The scanning WINDCUBE family uses the same pulsed Doppler technology as the well-known and widely used WINDCUBE vertical profiler. Fiber technology used in all WINDCUBE Lidars is designed to meet strong operational requirements and optimal instrument compactness.

The modularity allows the use of the WINDCUBE 100S/200S/400S with different scanning scenarios (PPI, RHI, LOS, DBS) adapted to multiple applications. 

WINDCUBE 100S/200S/400S offer the most advanced technique to measure the wind components on a large scale for short-term campaigns or long-term operations to reduce uncertainties, understand physical phenomena (such as wakes), or improve forecasting.

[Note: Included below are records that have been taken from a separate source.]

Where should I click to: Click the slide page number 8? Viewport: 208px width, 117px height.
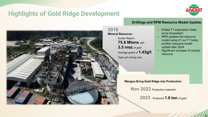(x=206, y=116)
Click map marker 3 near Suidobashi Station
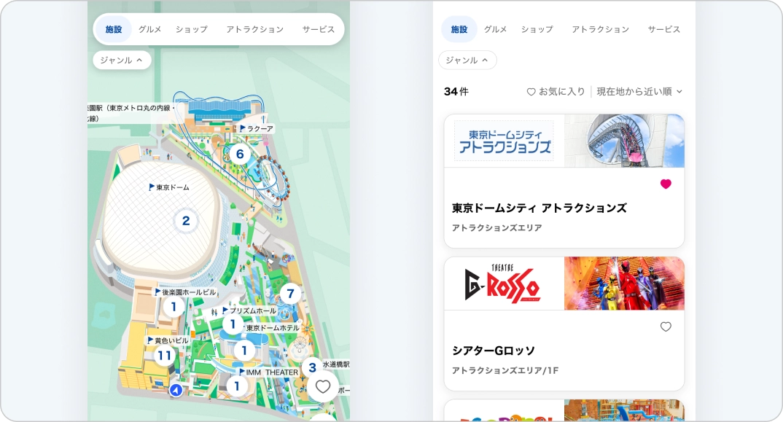This screenshot has width=783, height=422. pos(311,367)
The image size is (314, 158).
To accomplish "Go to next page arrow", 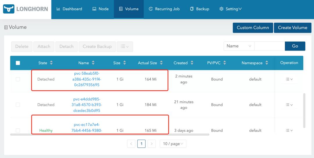I will [152, 144].
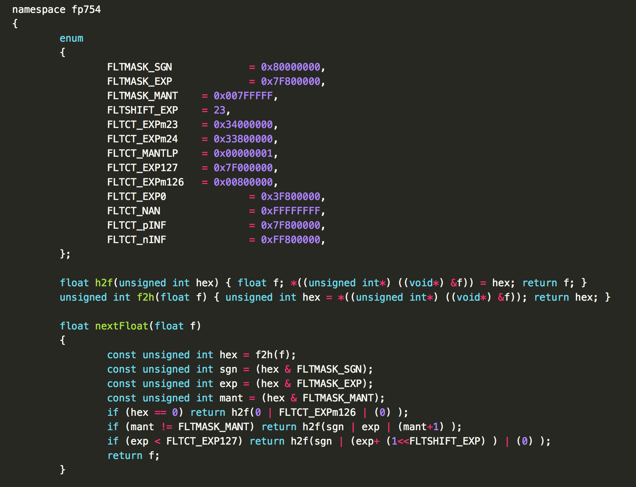Click the FLTCT_EXPm24 constant name
This screenshot has width=636, height=487.
(x=142, y=139)
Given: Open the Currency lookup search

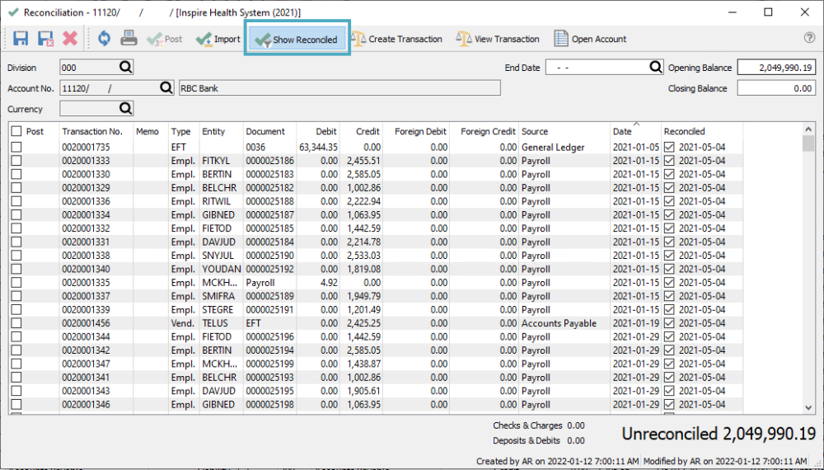Looking at the screenshot, I should [125, 108].
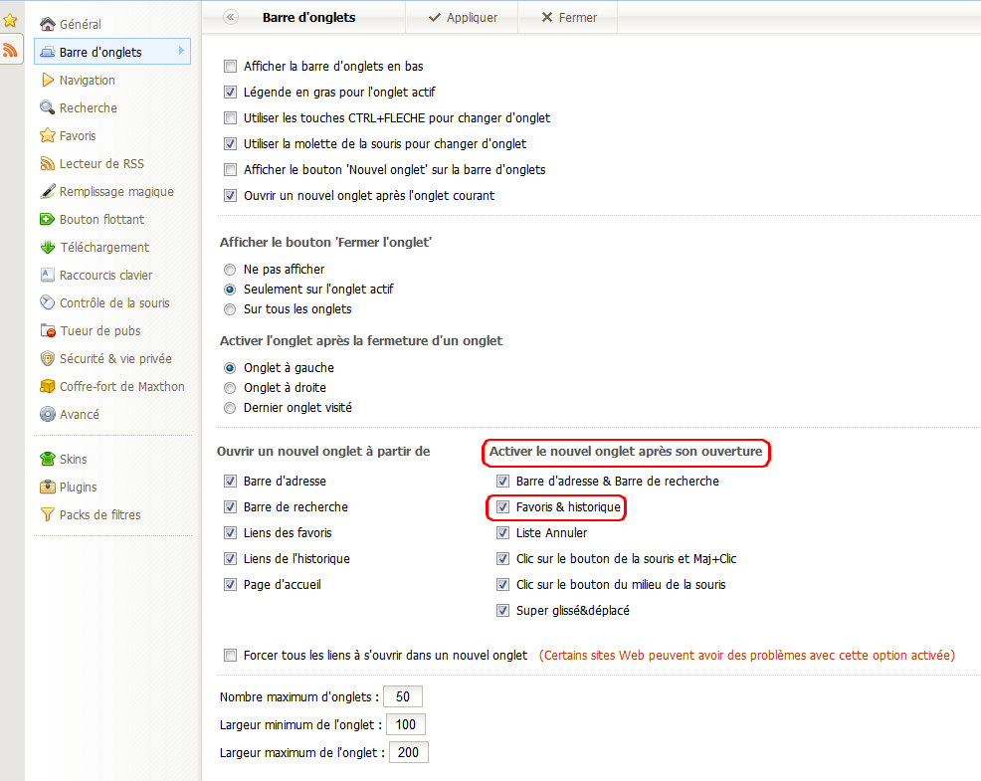Open Tueur de pubs icon
This screenshot has width=981, height=781.
click(x=48, y=330)
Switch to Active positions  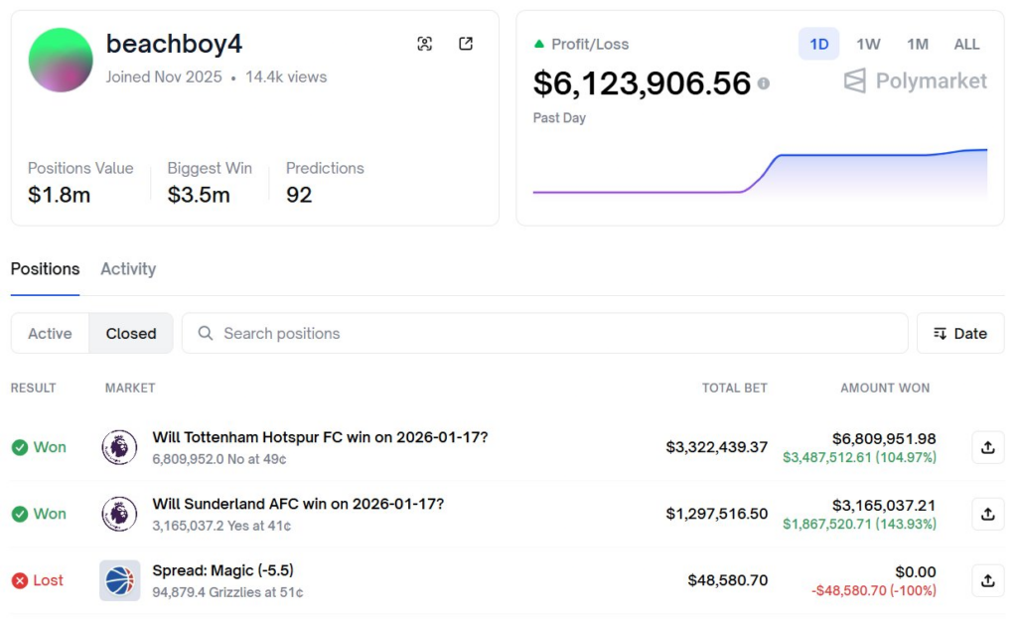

Dimension (L-W-H) (mm): 1008x814x1365 with scanning head and minimum feet extension
Weight 232 kg without options
Outdoor conditions

ambient temperature: -25°C - +45°C

Permeability: IP65

Humidity: 10% - 100%

Resistant to salty environment: ISO 9227
power consumption 500 W - 1600 W (range includes use of coolers and heaters)

Scanning modes

  • PPI: The lidar emits pulses of light and measures the backscattered light from atmospheric particles (aerosols, cloud droplets, etc.). By rotating its beam at a constant elevation angle, the lidar creates a "slice" of the atmosphere at that height. Scanning by varying the azimuth at a constant elevation.

  • RHI: RHI scans involve varying the elevation angle while keeping the azimuth angle constant, creating a vertical slice of the atmosphere.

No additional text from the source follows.